A Special Trick or Treat
(Portfolio specific notes) - Today marked a 5 month low in the portfolio for me. I have really gotten nailed on the XLF short and I am not sure if it will come back within my time horizon. All I can say - is thank god that I left 50% of cash in the portfolio when I decided to do my gold speculation or I might have been wiped out. I have noticed in general that I tend to be early in things. I was early in buying SNDK and left early (although I understood the bullish story), I was short early in homebuilders and left too early (but apparently understood the fundamentals relationship). I was early in gold and left, but then shouldn't have gone back or......should have held original positions ( I don't claim to understand what is going on there - too much static).
General article:
Anyways this is the basic point - I think that the performance of the financials is important here, not just for my own portfolio but also as a tell for the rest of the market. I do not understand the present action in the financials, but I do think that I understand the historical relationship between a flattening yield curve and/or rising interest rates - and the performance of the financials. Right now many traders/investors are fleeing to the "stability" of the financials. I think that is a false perception. Let me qualify that - I think investors see attractive dividend yields and relatively non-volatile stock prices over the past 3 years (in the XLF) and think that is one area of the market where they can find safety.
However, my thinking is that confidence is built on a shaky foundation. Mainly on unsustainable growth/extension of credit to debtors at the margin and shaky collateral values that back this credit - mainly in the form of paper "equity" in real property subject to significant mortgage debts - often at variable rates, etc. As this boom cycle ends (we are really just beginning the end I believe) - I think we will enter a debt liquidation cycle that dwarfs what we saw during the S&L period of the late 1980s.

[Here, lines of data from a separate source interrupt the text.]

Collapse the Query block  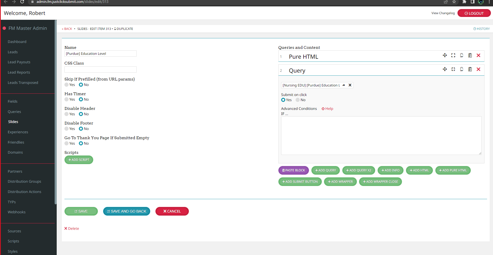(453, 69)
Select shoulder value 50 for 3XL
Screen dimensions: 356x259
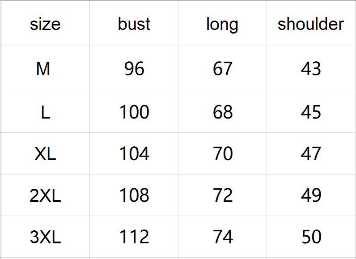tap(311, 238)
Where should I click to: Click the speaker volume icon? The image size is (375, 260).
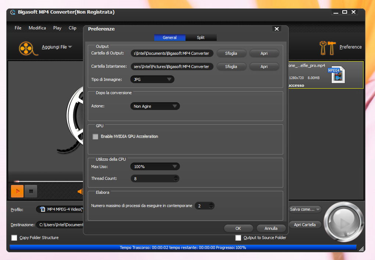point(80,191)
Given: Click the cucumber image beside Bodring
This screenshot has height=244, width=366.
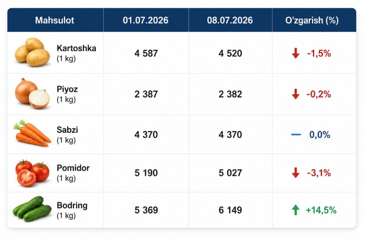Looking at the screenshot, I should click(x=32, y=209).
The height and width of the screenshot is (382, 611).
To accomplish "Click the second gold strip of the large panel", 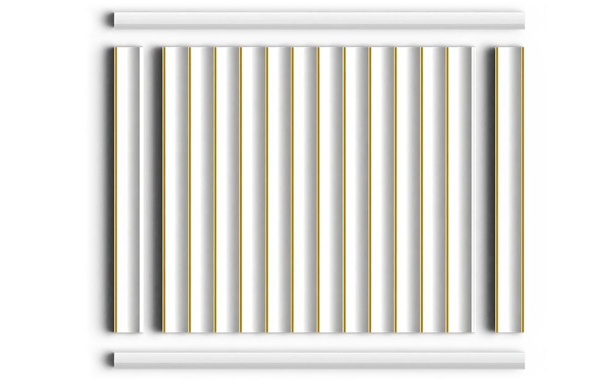I will 190,189.
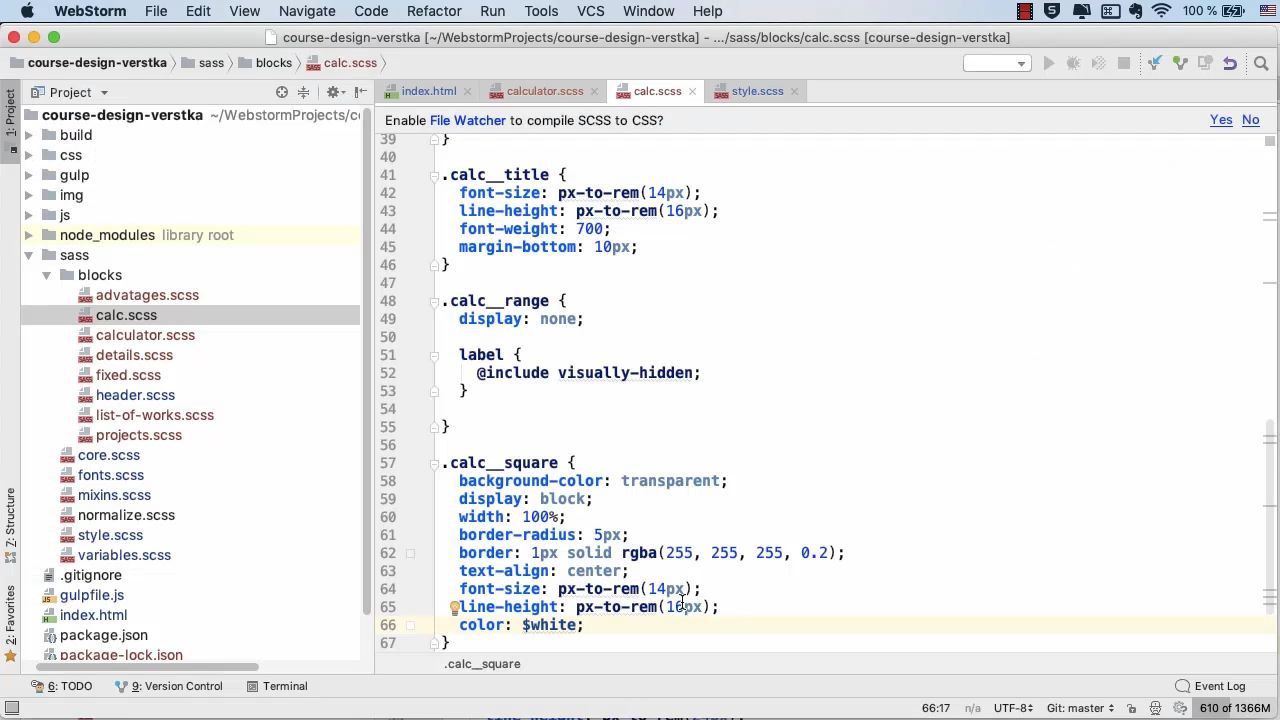Switch to the style.scss tab
This screenshot has width=1280, height=720.
click(756, 91)
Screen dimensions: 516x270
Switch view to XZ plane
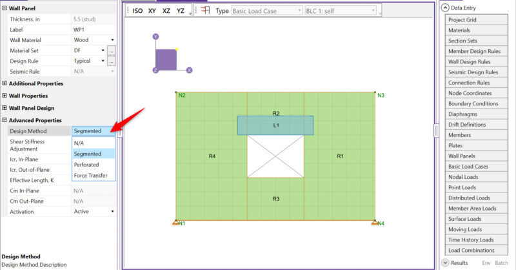pyautogui.click(x=166, y=11)
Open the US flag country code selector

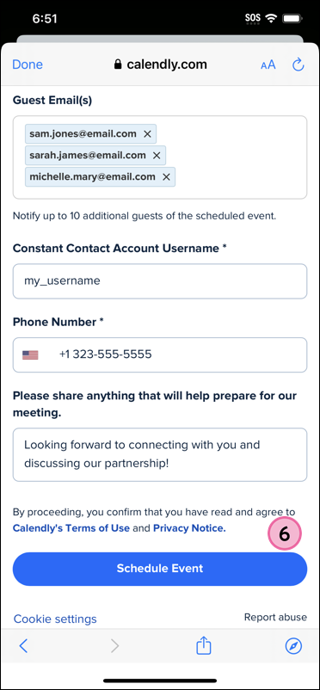pos(30,354)
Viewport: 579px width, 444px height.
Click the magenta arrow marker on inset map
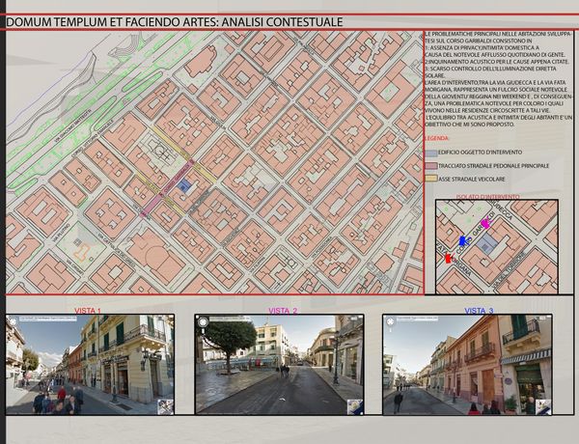[484, 223]
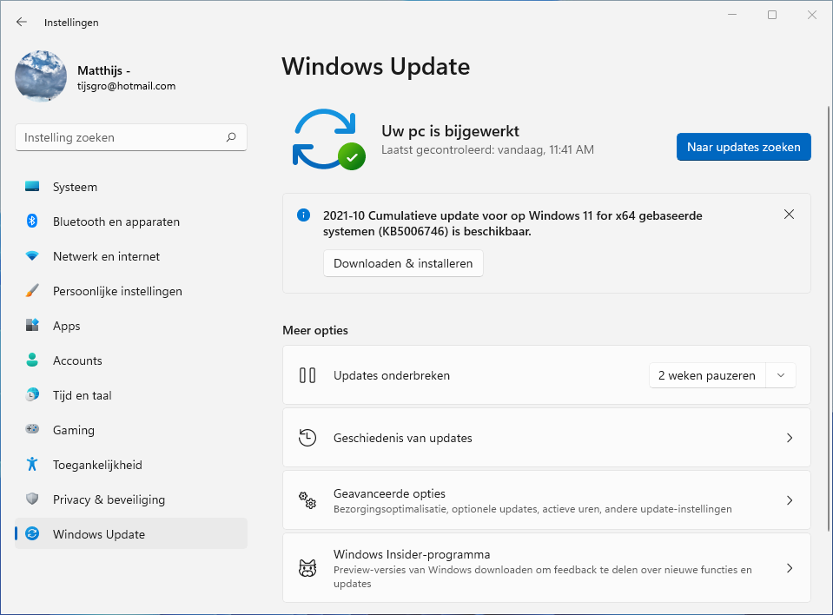Click the Privacy & beveiliging shield icon
The height and width of the screenshot is (615, 833).
tap(32, 499)

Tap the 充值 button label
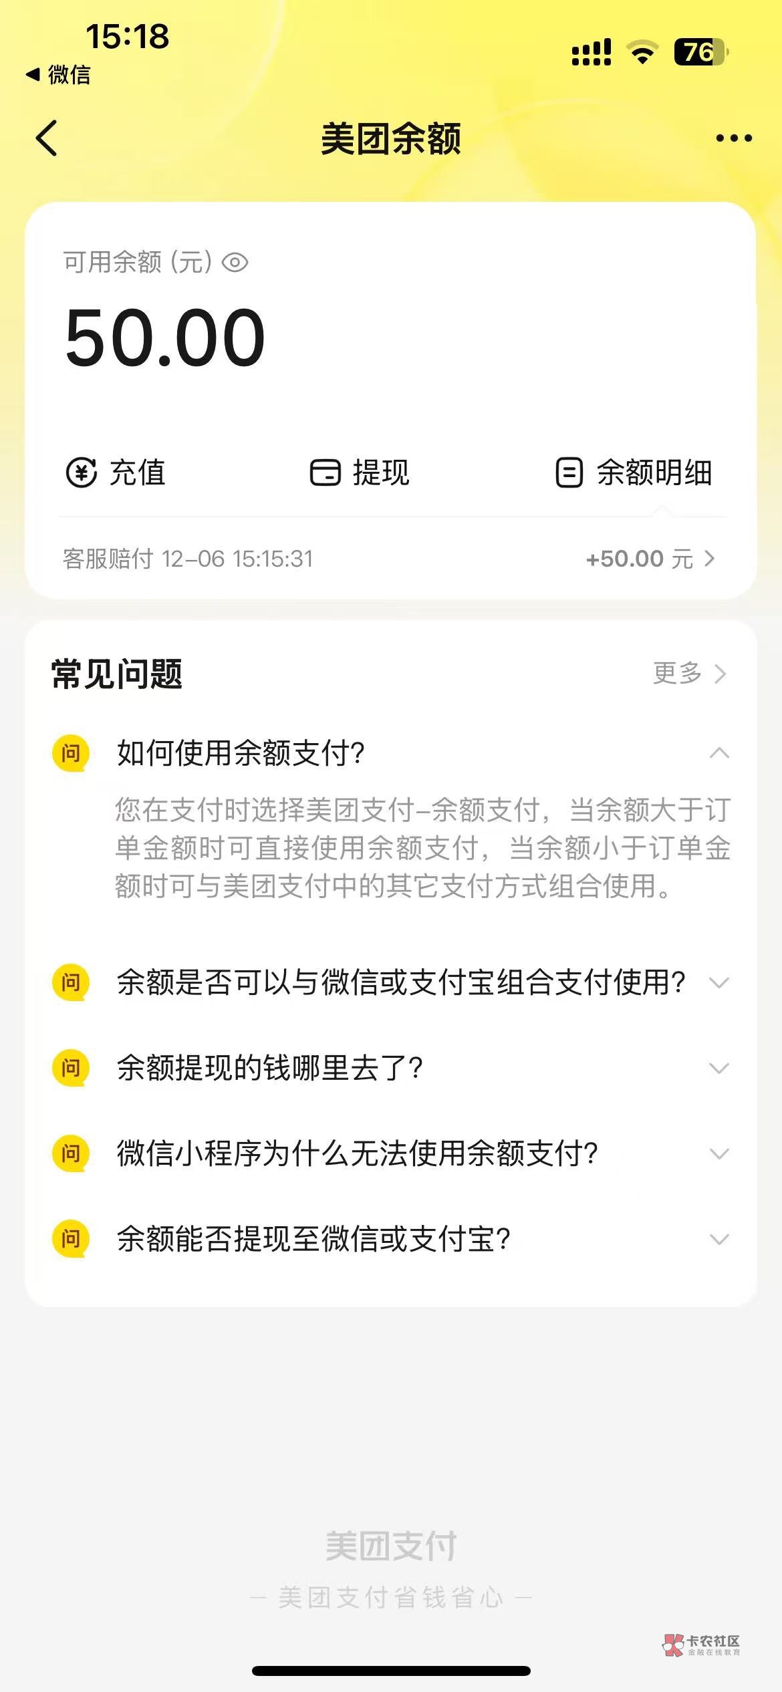pos(138,472)
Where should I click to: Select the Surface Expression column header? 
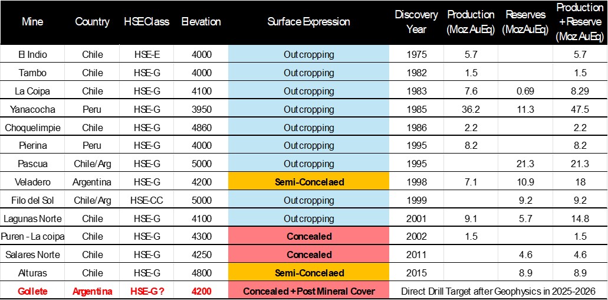tap(308, 22)
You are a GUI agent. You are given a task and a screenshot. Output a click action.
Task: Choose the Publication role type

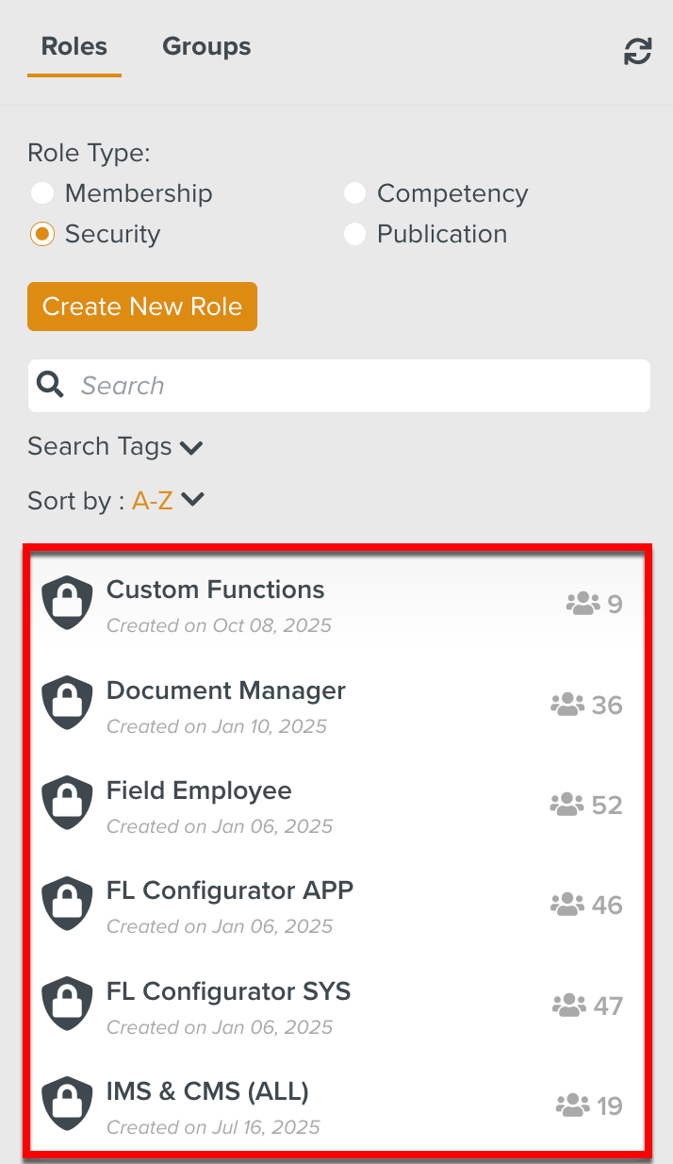coord(354,234)
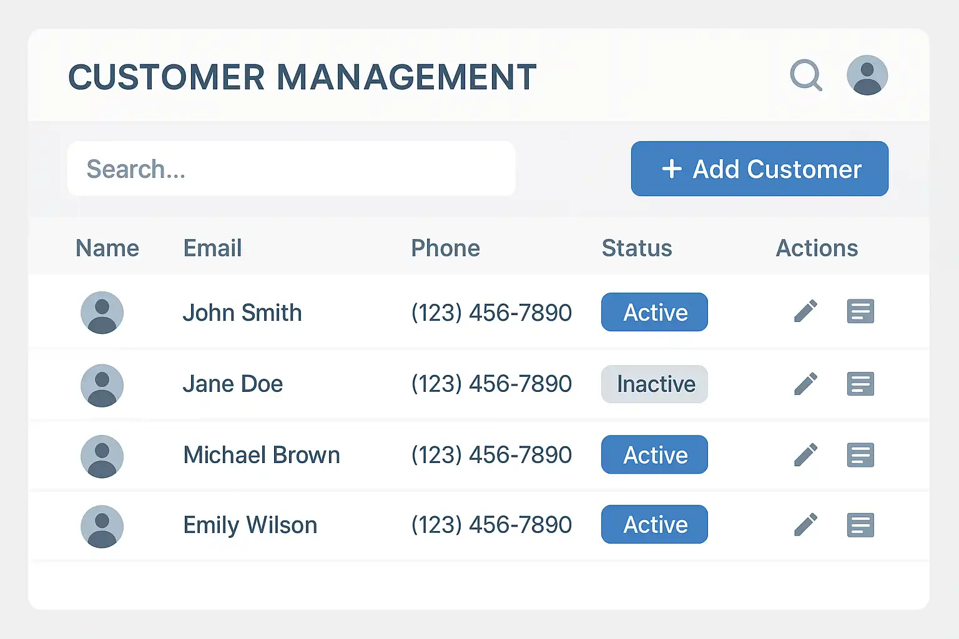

Anyways.....I am getting ahead of myself - we have seen very few cracks in the armor of the financials - while the market as a whole has seemed quite shaky. Up 100 points, down 100 points, up, down, up, down. I think that if/when the financials finally fold the market will be able to find a real bottom. Whether that bottom is at 9800, 9200, or 8000 on the DJIA - I don't know. Remember that XLF is nearings all time highs as we speak - closing today at $30.31 and heading higher towards its $30.79 peak. So maybe the better question is where does it top. Lets instead study the divergence which is significant.
The basic charts that I have assembled study the short term divergence of the financials sector of the market (mainly - Brokers and Banks) v. their historical trends/correlations with both housing sector and also treasuries pricing. I think some significant divergences have formed over the course of the past five years in both, but that divergence has been corrected within the month-to-month time frame and certainly on the yearly timeframe. This statistical sampling may be insignificant as it spans less than 5 years for both. Still here are some of the charts and graphs which show where we are at.
First, we will look at what the yield curve is doing currently. Today longer term yields stabilized, but the yields on the 2-10 year maturities continued to rise - flattening the yield curve:
Here is the longer term correlation between the treasuries prices and the financials pricing:
Here is the shorter term divergence between the financials and the treasuries:
Now lets consider all of this in light of the housing bubble - first by looking at this interesting snippet from MadMoney radio show. This commentary is luckily not from Jim Cramer. Instead this is some short interview highlights from the mutual fund manager of the CGMRX real estate mutual fund. The manager makes some great points which are included below:
Now lets examine some interesting charts comparing the housing index v. the banking index. The housing index is more volatile than the banking. Longer term chart:
Shorter term performance:
It is tougher to make a comparison on the housing side as the price action has been so much more volatile. Still - I believe that is exactly the point as the inflated property prices which have driven the growth of the housing sector of the market are basically the shaky collateral for the stable and steady rise of the financials. I think it is only a matter of time before the cracks in the foundation become evident.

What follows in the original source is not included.